With the high inflation, the expectation of the financial market, consulted by BC, is that the basic interest rises 1.5 percentage points to 9.25% per year.
The current high Selic cycle began in March this year, when the rate rose from 2% to 2.75% per year.
The basic interest rate is used in trading public securities issued by the National Treasury in the Special System for Settlement and Custody (Selic) and serves as a reference for other rates in the economy. It is the main instrument of the Central Bank to keep inflation under control.
The BC operates daily through open market operations – buying and selling federal government bonds – to maintain the interest rate close to the value defined at the meeting.
When the Copom increases the basic interest rate, the purpose is to contain the heated demand, and this affects prices because higher interest rates make credit more expensive and stimulate savings. By reducing the Selic, the trend is for credit to become cheaper, with incentives for production and consumption, reducing inflation control and stimulating economic activity.
However, credit interest rates do not vary in the same proportion as the Selic, as the Selic is only a part of the cost of credit. Banks also consider other factors when defining the interest charged to consumers, such as risk of default, profit and administrative expenses.

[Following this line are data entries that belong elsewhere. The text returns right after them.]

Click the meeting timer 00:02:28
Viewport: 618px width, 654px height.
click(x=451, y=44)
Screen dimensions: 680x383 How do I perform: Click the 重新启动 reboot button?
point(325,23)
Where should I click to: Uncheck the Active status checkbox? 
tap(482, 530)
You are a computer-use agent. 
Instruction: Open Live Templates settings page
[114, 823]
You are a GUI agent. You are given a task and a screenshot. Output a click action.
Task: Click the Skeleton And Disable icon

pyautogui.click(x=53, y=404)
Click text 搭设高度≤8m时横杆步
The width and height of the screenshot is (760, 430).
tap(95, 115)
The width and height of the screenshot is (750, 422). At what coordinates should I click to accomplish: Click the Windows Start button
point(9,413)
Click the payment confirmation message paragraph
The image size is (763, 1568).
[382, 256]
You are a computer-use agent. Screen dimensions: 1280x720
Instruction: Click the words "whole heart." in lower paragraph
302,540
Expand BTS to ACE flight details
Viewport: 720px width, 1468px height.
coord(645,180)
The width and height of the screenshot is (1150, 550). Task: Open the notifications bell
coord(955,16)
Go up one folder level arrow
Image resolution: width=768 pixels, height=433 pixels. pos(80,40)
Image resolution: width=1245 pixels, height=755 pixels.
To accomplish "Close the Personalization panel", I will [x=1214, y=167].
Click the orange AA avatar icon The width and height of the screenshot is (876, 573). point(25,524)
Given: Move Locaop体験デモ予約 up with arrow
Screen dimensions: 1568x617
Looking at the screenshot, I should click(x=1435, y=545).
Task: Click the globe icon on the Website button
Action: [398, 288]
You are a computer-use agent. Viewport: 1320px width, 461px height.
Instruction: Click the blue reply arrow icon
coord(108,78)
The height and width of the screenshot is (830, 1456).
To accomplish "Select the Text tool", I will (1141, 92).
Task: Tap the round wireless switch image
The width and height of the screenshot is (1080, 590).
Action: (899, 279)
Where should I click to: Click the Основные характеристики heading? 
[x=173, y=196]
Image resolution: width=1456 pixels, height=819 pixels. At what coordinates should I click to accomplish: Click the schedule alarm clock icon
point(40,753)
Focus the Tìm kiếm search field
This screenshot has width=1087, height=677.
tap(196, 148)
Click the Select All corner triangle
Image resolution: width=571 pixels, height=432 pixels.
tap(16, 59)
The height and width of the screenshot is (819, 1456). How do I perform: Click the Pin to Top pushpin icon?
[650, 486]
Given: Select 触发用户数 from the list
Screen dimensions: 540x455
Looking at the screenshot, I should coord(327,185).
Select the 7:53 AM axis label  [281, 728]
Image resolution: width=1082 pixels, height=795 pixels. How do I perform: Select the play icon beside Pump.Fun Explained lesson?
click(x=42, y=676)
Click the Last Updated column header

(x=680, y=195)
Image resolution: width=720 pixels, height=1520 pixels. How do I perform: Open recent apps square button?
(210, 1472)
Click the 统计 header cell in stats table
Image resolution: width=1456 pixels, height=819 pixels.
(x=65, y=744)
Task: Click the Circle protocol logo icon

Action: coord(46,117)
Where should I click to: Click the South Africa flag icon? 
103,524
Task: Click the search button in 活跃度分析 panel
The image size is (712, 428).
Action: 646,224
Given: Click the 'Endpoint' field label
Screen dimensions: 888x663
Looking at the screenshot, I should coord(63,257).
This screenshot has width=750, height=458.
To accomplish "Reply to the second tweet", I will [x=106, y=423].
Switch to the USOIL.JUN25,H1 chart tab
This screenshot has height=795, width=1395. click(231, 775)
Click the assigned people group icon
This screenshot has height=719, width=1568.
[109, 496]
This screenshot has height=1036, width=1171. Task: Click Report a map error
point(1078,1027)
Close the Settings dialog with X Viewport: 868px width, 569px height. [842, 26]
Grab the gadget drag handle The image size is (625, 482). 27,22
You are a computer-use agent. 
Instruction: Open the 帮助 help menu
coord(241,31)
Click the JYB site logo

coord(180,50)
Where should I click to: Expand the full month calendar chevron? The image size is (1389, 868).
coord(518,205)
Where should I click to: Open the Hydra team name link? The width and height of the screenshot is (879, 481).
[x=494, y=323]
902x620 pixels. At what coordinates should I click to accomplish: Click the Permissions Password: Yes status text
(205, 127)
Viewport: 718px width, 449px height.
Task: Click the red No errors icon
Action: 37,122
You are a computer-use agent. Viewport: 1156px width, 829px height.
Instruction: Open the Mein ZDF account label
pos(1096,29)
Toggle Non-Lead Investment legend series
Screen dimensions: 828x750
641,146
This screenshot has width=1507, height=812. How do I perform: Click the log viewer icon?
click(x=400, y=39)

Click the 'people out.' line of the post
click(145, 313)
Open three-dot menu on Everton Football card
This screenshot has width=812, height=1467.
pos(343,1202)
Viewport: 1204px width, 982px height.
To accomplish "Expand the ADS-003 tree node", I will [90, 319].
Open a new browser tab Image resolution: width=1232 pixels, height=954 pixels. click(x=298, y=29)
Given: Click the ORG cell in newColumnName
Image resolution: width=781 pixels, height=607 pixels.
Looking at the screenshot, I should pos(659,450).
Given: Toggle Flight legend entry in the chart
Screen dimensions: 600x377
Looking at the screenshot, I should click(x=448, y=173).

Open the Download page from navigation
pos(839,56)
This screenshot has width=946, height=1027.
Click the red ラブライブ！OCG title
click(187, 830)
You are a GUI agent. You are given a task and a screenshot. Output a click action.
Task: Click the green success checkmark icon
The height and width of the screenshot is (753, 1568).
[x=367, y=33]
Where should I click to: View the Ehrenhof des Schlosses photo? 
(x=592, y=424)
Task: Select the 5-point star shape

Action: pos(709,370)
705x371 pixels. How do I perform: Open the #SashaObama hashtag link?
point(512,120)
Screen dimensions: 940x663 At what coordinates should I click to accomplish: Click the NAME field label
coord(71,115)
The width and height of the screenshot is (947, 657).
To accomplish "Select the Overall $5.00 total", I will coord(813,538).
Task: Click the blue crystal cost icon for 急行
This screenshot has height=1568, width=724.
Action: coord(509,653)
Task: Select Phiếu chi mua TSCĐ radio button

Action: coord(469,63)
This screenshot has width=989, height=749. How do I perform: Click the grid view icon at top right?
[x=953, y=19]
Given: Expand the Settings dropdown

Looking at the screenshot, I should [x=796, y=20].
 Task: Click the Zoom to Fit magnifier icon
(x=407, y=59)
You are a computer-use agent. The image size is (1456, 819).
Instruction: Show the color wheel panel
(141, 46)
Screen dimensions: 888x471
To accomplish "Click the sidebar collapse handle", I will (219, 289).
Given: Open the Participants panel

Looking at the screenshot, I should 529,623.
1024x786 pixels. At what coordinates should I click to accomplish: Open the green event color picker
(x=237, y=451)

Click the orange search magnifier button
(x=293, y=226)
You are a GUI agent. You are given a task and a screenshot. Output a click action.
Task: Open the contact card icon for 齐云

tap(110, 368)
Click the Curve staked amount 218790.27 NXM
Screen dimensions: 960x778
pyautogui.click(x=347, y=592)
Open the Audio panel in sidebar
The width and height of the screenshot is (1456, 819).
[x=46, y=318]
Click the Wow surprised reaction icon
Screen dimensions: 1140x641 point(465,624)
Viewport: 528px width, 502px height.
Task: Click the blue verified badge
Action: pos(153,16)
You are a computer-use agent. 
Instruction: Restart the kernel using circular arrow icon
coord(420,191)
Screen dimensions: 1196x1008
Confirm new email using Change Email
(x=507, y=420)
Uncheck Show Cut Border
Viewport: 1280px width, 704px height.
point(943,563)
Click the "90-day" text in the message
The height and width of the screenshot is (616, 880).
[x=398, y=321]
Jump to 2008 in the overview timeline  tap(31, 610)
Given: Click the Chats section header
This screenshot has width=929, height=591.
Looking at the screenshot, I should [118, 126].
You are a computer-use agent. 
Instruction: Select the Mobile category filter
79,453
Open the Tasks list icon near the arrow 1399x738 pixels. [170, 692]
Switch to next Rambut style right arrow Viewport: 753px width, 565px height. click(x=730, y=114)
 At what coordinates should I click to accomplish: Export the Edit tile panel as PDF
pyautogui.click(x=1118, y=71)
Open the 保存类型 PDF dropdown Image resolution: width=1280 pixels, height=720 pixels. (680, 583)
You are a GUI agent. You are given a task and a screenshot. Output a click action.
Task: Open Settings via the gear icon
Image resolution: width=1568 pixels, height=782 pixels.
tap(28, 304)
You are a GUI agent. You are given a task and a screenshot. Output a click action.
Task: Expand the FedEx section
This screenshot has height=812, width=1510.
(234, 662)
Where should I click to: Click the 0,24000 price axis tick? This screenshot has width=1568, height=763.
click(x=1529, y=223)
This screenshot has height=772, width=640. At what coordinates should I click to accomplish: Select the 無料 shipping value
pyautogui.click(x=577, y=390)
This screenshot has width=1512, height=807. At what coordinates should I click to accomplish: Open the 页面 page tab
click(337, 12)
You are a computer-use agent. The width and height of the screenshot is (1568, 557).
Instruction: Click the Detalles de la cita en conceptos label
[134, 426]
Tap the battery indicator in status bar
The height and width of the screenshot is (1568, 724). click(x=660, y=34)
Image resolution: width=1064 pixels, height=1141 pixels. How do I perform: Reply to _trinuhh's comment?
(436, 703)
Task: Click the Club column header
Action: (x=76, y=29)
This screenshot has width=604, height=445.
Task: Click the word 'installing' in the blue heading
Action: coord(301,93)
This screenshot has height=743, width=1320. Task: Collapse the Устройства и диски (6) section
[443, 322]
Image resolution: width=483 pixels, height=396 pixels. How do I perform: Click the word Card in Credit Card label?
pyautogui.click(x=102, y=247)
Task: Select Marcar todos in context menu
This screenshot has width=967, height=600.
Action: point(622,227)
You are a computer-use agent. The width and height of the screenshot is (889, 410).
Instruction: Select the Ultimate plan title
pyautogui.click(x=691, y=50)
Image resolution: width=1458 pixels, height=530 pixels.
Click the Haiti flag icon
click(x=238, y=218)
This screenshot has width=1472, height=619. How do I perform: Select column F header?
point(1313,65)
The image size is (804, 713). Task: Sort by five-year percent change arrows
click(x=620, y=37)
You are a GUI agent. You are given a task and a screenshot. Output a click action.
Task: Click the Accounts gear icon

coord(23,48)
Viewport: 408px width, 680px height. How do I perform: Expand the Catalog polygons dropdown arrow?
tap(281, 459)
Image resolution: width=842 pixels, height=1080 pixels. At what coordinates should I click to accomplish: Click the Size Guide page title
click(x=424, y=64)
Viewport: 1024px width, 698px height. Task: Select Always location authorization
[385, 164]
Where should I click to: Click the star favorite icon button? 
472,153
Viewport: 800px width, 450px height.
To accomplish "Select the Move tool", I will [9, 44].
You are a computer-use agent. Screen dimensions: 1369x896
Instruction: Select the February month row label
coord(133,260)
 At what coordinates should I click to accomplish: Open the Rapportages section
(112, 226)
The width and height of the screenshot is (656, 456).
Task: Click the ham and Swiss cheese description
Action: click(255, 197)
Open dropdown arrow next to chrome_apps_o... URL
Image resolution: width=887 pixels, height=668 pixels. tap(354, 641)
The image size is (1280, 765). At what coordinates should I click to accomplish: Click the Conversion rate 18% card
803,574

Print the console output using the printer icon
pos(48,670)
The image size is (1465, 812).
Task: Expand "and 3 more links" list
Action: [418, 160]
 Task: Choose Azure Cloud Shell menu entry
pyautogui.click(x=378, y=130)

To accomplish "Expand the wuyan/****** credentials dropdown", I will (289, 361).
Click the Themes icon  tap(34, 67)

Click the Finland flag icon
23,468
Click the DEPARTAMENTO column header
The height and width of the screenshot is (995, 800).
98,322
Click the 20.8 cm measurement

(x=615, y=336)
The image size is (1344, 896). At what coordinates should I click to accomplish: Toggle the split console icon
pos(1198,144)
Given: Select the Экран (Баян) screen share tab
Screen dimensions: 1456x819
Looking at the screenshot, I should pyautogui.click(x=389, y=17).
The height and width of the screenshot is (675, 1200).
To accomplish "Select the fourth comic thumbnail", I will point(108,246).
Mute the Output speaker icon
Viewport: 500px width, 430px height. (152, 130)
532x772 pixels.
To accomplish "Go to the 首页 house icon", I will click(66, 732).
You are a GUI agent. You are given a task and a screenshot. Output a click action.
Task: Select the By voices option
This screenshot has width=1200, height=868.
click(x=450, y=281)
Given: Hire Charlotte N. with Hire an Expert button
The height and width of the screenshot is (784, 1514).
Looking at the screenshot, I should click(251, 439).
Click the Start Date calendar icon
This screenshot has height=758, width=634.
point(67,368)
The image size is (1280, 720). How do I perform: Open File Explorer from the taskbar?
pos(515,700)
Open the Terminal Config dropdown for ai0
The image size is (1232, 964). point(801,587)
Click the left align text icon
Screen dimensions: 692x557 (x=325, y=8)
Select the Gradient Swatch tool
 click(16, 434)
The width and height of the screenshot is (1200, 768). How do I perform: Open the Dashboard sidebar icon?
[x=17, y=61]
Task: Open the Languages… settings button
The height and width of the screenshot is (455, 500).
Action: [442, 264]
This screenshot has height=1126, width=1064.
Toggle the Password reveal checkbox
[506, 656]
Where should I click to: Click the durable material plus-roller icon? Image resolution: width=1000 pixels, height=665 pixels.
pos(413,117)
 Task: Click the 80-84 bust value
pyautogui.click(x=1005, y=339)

The Copom meets every 45 days. On the first day of the meeting, technical presentations are given on the evolution and perspectives of the Brazilian and world economies and the behavior of the financial market. On the second day, the members of the Copom, formed by the BC board, analyze the possibilities and define the Selic.
For 2021, the inflation target (Extended National Consumer Price Index – IPCA), which should be pursued by the BC, defined by the National Monetary Council, is 3.75%, with a tolerance interval of 1.5 percentage points for up or down. That is, the lower limit is 2.25% and the upper limit is 5.25%.
According to the latest data released by the Brazilian Institute of Geography and Statistics (IBGE), the IPCA was 10.67%, in the accumulated result for the 12 months ended in October this year.
Text translated using artificial intelligence.